-- BEGIN Record extracts --

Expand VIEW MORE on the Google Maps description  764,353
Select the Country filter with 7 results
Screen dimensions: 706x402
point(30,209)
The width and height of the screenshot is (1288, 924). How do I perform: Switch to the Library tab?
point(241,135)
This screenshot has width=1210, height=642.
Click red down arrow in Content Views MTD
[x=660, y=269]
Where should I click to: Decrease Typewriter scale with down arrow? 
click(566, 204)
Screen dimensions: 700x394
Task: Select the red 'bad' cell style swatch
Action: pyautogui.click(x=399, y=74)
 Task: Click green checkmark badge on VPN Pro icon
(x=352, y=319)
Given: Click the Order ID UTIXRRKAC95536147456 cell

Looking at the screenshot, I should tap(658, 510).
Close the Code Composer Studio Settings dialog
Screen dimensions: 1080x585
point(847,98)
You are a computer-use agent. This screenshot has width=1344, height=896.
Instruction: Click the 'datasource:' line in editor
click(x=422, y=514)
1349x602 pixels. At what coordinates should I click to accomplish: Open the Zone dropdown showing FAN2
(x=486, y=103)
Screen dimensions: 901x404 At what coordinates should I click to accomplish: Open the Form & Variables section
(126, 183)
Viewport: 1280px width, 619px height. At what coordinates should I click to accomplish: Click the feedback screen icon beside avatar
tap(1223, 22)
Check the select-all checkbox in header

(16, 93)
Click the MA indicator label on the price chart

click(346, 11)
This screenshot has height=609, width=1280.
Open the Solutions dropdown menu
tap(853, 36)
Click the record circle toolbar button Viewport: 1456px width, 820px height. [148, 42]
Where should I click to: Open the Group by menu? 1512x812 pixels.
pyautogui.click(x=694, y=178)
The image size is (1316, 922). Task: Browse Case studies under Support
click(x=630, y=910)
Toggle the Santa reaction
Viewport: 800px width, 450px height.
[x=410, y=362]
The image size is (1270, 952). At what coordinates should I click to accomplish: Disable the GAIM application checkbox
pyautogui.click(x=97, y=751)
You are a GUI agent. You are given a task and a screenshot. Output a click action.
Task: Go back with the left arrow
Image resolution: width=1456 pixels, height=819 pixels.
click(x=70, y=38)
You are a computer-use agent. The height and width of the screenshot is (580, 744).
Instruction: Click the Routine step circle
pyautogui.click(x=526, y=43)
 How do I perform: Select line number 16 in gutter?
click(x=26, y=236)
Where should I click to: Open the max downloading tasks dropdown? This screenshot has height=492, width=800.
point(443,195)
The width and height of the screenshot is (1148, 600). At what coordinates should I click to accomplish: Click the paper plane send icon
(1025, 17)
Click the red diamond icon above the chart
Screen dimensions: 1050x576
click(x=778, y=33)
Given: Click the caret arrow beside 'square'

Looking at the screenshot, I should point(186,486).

-- END Record extracts --

## Work to do
Rewrite the lines above, replacing "dropdown" with "drop-down" wherever it appears and leaving everything else unchanged.

## Correct output
Expand VIEW MORE on the Google Maps description  764,353
Select the Country filter with 7 results
Screen dimensions: 706x402
point(30,209)
The width and height of the screenshot is (1288, 924). How do I perform: Switch to the Library tab?
point(241,135)
This screenshot has width=1210, height=642.
Click red down arrow in Content Views MTD
[x=660, y=269]
Where should I click to: Decrease Typewriter scale with down arrow? 
click(566, 204)
Screen dimensions: 700x394
Task: Select the red 'bad' cell style swatch
Action: pyautogui.click(x=399, y=74)
 Task: Click green checkmark badge on VPN Pro icon
(x=352, y=319)
Given: Click the Order ID UTIXRRKAC95536147456 cell

Looking at the screenshot, I should tap(658, 510).
Close the Code Composer Studio Settings dialog
Screen dimensions: 1080x585
point(847,98)
You are a computer-use agent. This screenshot has width=1344, height=896.
Instruction: Click the 'datasource:' line in editor
click(x=422, y=514)
1349x602 pixels. At what coordinates should I click to accomplish: Open the Zone drop-down showing FAN2
(x=486, y=103)
Screen dimensions: 901x404 At what coordinates should I click to accomplish: Open the Form & Variables section
(126, 183)
Viewport: 1280px width, 619px height. At what coordinates should I click to accomplish: Click the feedback screen icon beside avatar
tap(1223, 22)
Check the select-all checkbox in header

(16, 93)
Click the MA indicator label on the price chart

click(346, 11)
This screenshot has height=609, width=1280.
Open the Solutions drop-down menu
tap(853, 36)
Click the record circle toolbar button Viewport: 1456px width, 820px height. [148, 42]
Where should I click to: Open the Group by menu? 1512x812 pixels.
pyautogui.click(x=694, y=178)
The image size is (1316, 922). Task: Browse Case studies under Support
click(x=630, y=910)
Toggle the Santa reaction
Viewport: 800px width, 450px height.
[x=410, y=362]
The image size is (1270, 952). At what coordinates should I click to accomplish: Disable the GAIM application checkbox
pyautogui.click(x=97, y=751)
You are a GUI agent. You are given a task and a screenshot. Output a click action.
Task: Go back with the left arrow
Image resolution: width=1456 pixels, height=819 pixels.
click(x=70, y=38)
You are a computer-use agent. The height and width of the screenshot is (580, 744).
Instruction: Click the Routine step circle
pyautogui.click(x=526, y=43)
 How do I perform: Select line number 16 in gutter?
click(x=26, y=236)
Where should I click to: Open the max downloading tasks drop-down? This screenshot has height=492, width=800.
point(443,195)
The width and height of the screenshot is (1148, 600). At what coordinates should I click to accomplish: Click the paper plane send icon
(1025, 17)
Click the red diamond icon above the chart
Screen dimensions: 1050x576
click(x=778, y=33)
Given: Click the caret arrow beside 'square'

Looking at the screenshot, I should point(186,486).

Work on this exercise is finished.